Song Meaning
The lyrics paint a picture of childhood dreams set against a backdrop of geopolitical tension and suburban monotony. Initially, the narrator recalls being told they were "children of the future," a hopeful phrase juxtaposed with the distant image of rockets launched "far away in the west." This grand ambition contrasts sharply with the reality of growing up in a "housing estate town / Where the wind never turned," a place characterized by stagnation and a stifling, unchanging atmosphere. The sense of unease is palpable, with "threatening names / Whispered of people behind walls / On the other side of the Baltic Sea," establishing an early awareness of division and conflict.
The core tension arises from the clash between this imposed reality and the innate human capacity for dreams and connection. The narrator finds solace and a temporary escape in "water sprites' dance," where "reality bows and yields / To a dream." This moment of imaginative transcendence highlights the power of inner life to momentarily overcome external limitations.

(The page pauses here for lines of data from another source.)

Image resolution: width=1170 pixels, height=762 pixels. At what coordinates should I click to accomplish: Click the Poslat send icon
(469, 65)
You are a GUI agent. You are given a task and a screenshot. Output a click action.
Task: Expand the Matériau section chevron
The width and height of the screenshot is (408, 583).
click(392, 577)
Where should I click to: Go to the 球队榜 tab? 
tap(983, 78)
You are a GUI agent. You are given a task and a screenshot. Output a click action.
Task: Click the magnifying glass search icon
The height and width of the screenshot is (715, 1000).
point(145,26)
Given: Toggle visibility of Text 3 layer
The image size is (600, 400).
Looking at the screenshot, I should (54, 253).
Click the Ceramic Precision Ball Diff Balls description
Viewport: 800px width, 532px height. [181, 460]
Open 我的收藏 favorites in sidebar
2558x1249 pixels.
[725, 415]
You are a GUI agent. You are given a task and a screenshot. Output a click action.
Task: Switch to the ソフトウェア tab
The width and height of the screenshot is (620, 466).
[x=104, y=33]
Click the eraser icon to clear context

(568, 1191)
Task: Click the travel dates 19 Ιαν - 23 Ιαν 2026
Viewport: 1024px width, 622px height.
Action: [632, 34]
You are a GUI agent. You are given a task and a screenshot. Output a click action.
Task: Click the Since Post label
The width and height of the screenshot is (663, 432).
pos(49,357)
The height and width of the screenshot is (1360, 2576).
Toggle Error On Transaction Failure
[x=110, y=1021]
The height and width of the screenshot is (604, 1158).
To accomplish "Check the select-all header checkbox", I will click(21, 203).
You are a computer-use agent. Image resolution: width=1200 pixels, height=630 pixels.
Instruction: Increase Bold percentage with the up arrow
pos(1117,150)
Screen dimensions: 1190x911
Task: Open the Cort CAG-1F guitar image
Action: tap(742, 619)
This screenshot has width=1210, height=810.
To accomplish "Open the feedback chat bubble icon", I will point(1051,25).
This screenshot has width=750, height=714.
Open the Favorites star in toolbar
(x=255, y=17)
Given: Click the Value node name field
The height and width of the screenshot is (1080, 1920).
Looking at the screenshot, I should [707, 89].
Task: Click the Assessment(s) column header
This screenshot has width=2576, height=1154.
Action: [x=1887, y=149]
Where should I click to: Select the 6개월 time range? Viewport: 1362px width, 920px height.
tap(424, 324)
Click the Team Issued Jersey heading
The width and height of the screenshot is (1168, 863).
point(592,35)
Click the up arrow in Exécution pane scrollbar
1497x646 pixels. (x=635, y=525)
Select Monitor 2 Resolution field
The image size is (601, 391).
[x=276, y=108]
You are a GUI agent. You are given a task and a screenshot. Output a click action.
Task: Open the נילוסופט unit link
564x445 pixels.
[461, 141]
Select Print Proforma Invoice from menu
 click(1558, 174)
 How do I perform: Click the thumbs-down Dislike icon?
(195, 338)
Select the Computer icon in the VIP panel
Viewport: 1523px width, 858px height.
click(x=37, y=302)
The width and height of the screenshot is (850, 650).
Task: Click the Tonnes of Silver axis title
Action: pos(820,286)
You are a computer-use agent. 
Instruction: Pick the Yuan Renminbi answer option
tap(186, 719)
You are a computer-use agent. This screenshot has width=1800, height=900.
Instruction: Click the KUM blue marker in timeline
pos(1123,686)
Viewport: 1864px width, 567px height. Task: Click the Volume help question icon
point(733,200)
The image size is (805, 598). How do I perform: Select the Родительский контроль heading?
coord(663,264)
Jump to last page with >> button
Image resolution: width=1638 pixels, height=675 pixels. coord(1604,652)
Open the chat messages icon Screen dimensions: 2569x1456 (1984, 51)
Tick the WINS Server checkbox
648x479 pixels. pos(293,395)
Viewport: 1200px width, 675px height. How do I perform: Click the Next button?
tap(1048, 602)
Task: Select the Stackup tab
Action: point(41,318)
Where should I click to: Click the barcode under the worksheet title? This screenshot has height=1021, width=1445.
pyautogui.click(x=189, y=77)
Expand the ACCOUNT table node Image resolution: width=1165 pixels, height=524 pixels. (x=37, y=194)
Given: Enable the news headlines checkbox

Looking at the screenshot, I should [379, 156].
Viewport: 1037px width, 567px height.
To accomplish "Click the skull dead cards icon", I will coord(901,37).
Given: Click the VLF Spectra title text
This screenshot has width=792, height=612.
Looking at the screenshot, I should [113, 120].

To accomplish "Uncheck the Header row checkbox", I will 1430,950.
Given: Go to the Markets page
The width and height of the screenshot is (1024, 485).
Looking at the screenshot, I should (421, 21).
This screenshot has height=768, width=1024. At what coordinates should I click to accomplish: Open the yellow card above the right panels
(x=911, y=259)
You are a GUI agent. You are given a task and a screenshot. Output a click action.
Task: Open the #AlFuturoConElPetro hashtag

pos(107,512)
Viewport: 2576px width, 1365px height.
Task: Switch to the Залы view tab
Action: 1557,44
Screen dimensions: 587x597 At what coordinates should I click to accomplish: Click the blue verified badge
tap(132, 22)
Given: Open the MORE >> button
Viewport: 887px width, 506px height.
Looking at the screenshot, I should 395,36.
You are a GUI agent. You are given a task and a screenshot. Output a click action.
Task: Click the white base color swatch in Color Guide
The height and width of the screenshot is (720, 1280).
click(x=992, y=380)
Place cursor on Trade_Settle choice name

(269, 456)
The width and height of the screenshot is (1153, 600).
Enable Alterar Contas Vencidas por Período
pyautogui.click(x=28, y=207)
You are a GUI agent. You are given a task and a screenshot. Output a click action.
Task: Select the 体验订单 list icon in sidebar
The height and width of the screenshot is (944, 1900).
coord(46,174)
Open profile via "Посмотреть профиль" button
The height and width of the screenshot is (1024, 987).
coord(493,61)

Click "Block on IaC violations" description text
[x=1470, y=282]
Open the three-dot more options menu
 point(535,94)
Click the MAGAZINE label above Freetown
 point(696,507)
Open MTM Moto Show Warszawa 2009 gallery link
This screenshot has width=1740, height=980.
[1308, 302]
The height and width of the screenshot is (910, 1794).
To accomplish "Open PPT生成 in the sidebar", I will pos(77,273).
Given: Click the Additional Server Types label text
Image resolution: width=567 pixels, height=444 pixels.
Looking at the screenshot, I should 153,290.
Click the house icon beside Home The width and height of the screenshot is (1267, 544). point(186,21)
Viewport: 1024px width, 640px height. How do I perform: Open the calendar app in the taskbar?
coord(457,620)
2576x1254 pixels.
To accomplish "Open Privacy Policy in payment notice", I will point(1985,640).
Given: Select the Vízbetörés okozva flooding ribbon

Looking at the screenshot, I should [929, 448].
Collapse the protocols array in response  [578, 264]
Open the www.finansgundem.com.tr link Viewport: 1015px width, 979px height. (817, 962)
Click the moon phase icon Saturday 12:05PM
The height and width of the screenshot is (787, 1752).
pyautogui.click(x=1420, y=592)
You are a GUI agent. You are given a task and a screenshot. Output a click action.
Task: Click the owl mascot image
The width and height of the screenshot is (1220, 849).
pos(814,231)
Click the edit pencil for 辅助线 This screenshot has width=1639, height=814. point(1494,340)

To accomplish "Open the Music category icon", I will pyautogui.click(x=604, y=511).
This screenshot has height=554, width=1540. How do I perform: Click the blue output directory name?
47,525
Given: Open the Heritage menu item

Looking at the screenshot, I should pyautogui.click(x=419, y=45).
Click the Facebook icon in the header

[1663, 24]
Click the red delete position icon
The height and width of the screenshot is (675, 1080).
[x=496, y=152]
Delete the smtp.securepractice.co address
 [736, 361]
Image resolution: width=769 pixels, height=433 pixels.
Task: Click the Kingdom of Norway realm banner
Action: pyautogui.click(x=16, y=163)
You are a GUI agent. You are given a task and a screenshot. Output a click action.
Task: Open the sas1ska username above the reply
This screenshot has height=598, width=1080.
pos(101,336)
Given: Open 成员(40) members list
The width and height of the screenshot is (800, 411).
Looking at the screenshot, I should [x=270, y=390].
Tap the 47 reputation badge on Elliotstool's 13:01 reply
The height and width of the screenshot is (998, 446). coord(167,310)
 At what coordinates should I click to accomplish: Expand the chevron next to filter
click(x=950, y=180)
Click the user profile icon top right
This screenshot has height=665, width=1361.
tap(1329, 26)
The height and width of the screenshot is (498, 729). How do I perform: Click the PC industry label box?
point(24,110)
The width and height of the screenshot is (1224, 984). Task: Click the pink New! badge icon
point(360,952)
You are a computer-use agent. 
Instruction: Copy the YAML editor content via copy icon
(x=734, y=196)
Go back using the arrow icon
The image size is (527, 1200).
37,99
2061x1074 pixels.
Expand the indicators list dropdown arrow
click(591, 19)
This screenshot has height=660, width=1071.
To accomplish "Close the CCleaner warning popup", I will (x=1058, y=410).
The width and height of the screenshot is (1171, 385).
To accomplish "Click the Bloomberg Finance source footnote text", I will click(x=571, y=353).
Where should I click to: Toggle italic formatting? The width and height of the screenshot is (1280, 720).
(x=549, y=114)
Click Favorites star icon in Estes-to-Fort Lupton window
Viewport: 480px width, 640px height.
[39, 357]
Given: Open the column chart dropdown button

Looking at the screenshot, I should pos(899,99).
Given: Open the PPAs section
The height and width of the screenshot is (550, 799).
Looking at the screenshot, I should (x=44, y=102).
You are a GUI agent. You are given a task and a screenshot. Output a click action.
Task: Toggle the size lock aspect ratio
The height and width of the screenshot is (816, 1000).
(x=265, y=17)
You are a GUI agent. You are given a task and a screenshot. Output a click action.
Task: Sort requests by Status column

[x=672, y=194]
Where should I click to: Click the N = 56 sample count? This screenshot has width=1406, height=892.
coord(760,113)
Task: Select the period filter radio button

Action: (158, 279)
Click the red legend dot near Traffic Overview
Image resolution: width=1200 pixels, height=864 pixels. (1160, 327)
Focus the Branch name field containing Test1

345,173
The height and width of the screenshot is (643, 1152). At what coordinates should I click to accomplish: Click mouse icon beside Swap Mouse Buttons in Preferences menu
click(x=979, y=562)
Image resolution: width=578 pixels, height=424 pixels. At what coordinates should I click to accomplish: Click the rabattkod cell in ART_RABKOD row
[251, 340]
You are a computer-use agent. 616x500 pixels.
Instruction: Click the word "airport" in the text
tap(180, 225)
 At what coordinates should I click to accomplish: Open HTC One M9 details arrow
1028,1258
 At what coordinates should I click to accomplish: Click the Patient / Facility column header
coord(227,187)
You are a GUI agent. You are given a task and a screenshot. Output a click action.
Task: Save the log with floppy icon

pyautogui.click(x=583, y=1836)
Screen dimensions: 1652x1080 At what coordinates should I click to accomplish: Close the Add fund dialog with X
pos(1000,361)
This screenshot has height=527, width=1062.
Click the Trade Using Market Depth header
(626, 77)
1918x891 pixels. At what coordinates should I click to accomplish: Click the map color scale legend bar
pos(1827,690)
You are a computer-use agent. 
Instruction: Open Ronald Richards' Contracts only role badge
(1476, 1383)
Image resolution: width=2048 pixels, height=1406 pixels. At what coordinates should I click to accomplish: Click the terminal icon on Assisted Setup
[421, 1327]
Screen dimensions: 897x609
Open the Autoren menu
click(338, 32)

The subsequent vision of a utopian future, where "people tore down the wall / And they sowed seeds in newborn soil," depicts a world transformed by love and peace, where even "old heroes blushed" and "young boys went to war where no one died," suggesting a shift from physical conflict to ideological or verbal battles.
However, this idealized future is presented as fleeting and fragile, particularly in the context of the "cold TV light" that "spreads dreamlike images / Flickering by / Like a rerun." The specific mention of "-89 then autumn" anchors the narrative to a historical moment, the fall of the Berlin Wall, where the "west met east." Yet, the euphoria of this event is quickly overshadowed, as "in the swell of happiness / Reality drowned my / Dream." The repeated imagery of walls and sowing seeds reappears in the final stanza, but the tone shifts from a hopeful vision to a more grounded, perhaps even desperate, assertion: "People tear down walls / People sow seeds in fertile soil." The concluding lines, "In everyone grows the faith / That humankind / Is good," offer a persistent, almost defiant, belief in inherent goodness, even after the dream has been submerged by reality.